*** RECORDS FOR THE EXERCISE ***
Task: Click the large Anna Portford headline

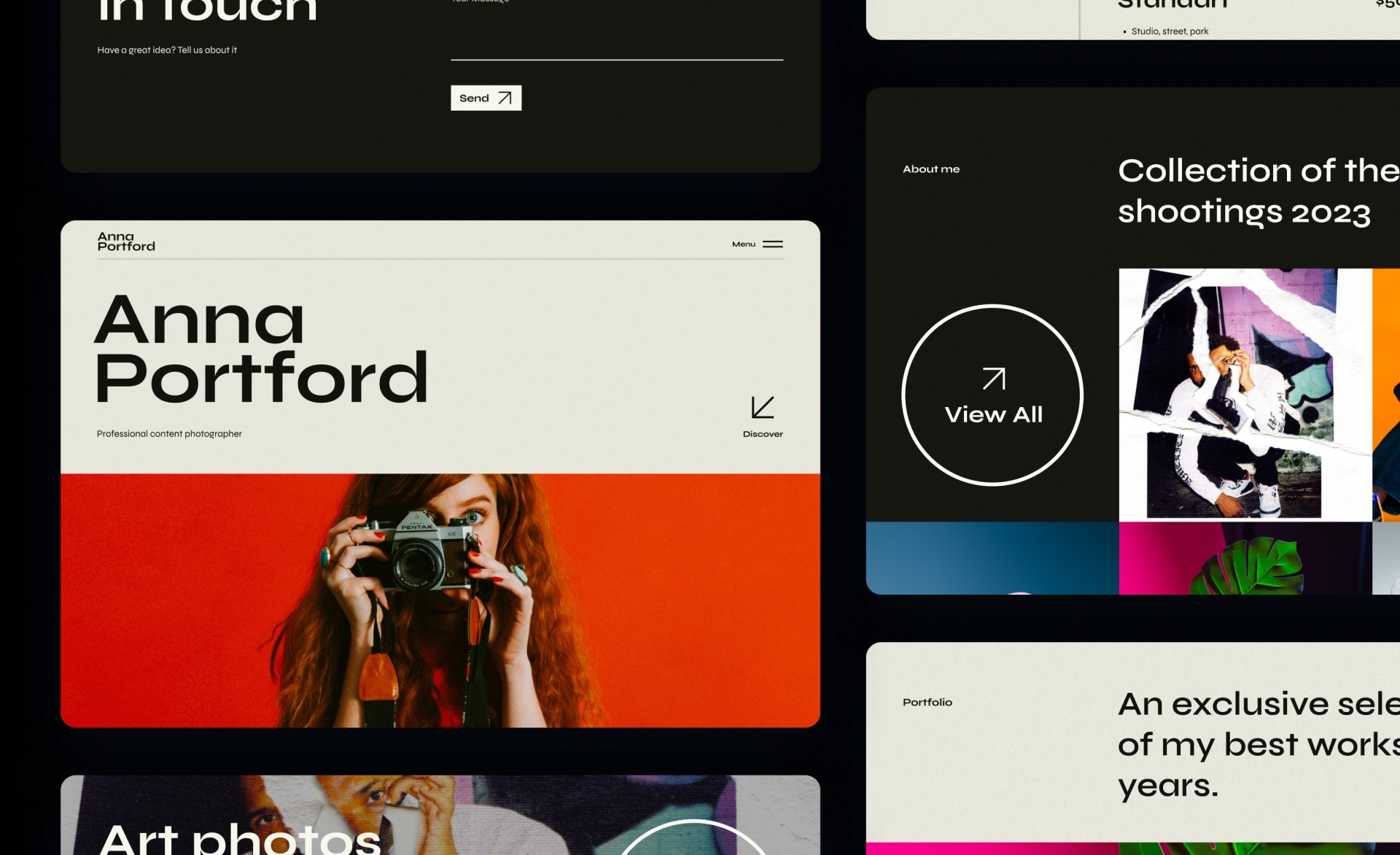Action: [260, 349]
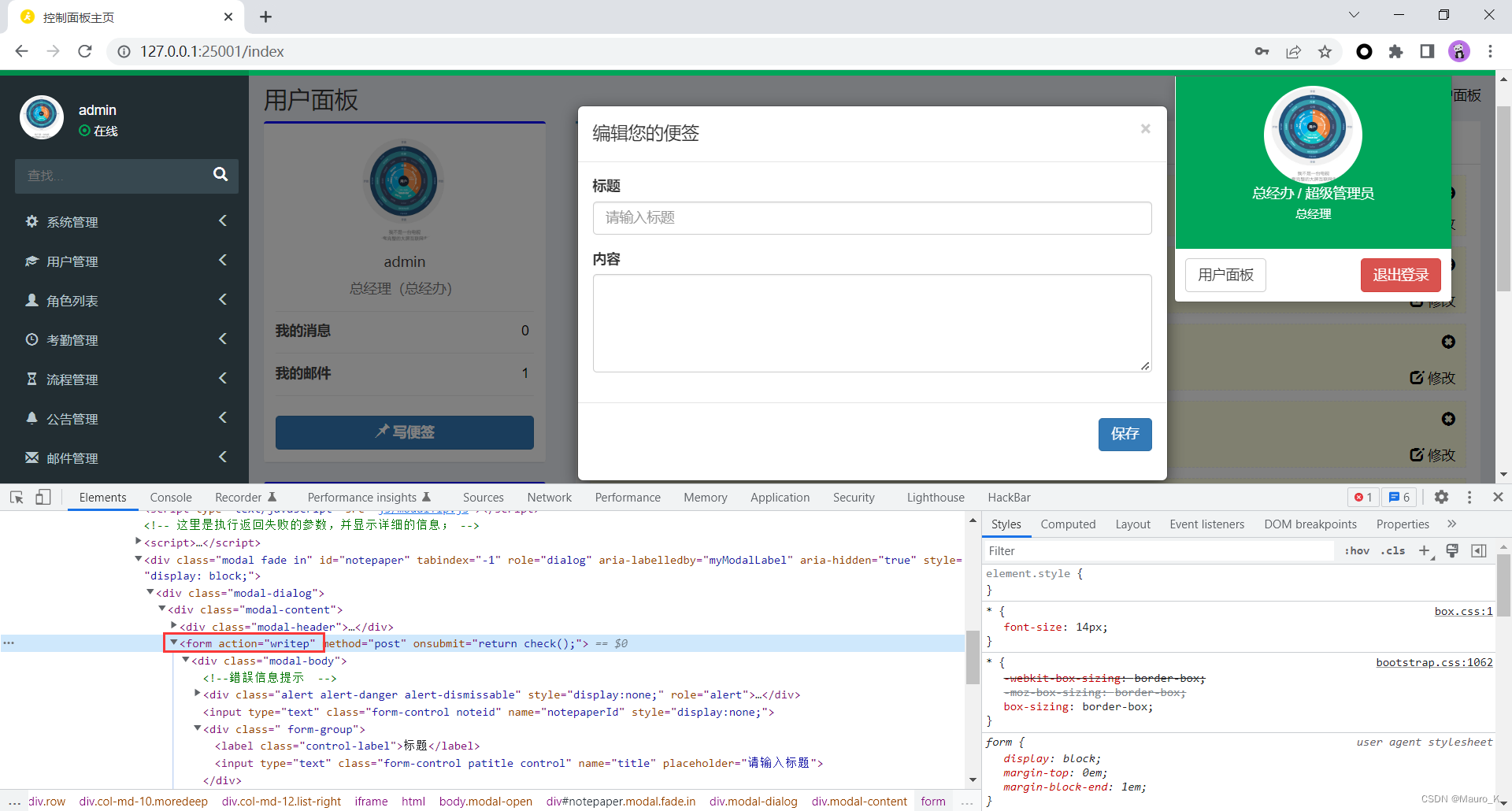Click the 邮件管理 envelope icon

point(32,457)
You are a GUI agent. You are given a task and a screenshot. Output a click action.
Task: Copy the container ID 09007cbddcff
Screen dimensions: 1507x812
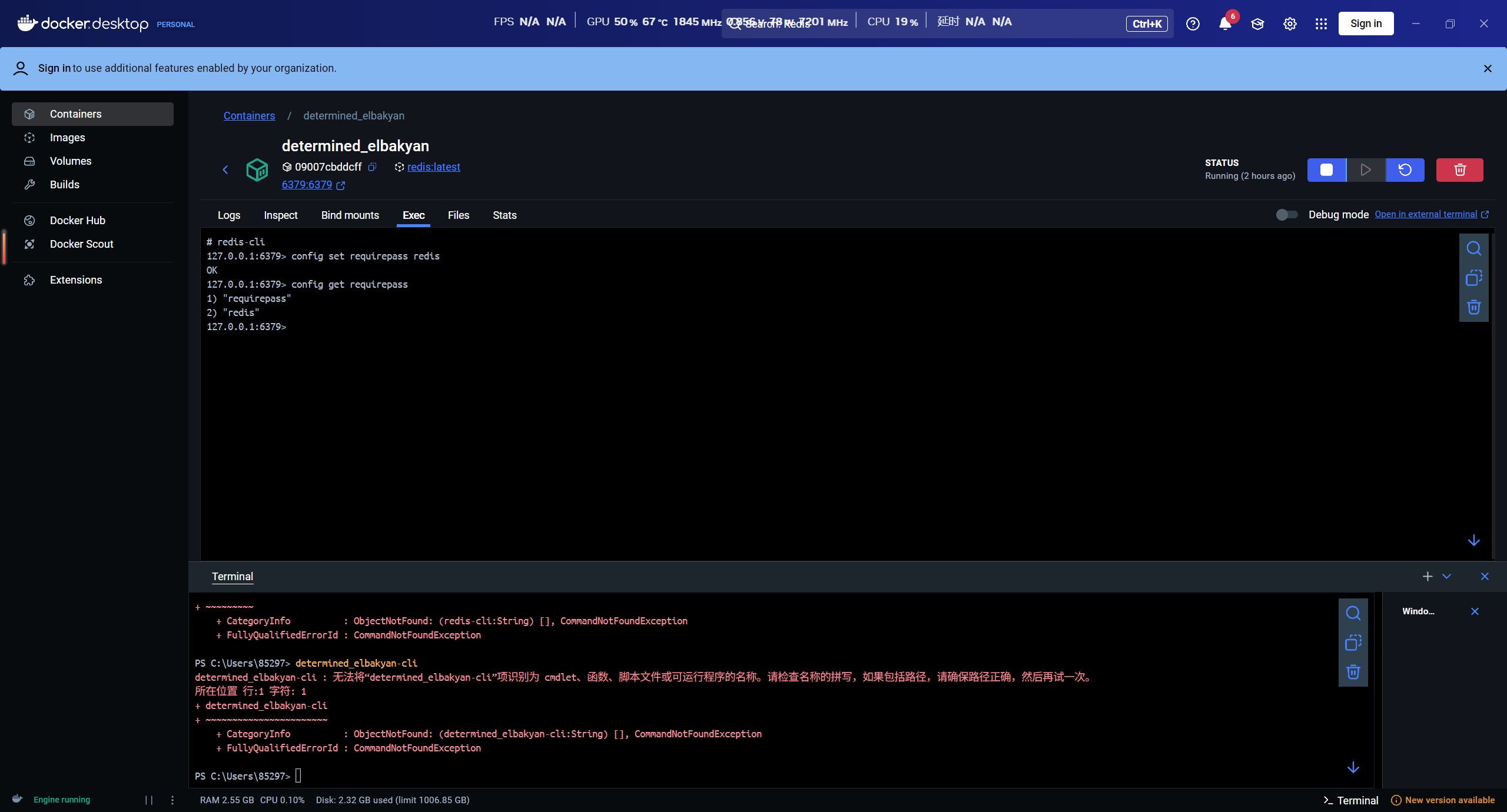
*** End of RECORDS FOR THE EXERCISE ***
• REQUIRED WORK:
Only the records, copied exactly and free of pictures, belong in the answer.

• EXPECTED ANSWER:
Task: Click the large Anna Portford headline

Action: [260, 349]
Click the 邮件管理 envelope icon

point(32,457)
You are a GUI agent. You are given a task and a screenshot. Output a click action.
Task: Copy the container ID 09007cbddcff
Screen dimensions: 1507x812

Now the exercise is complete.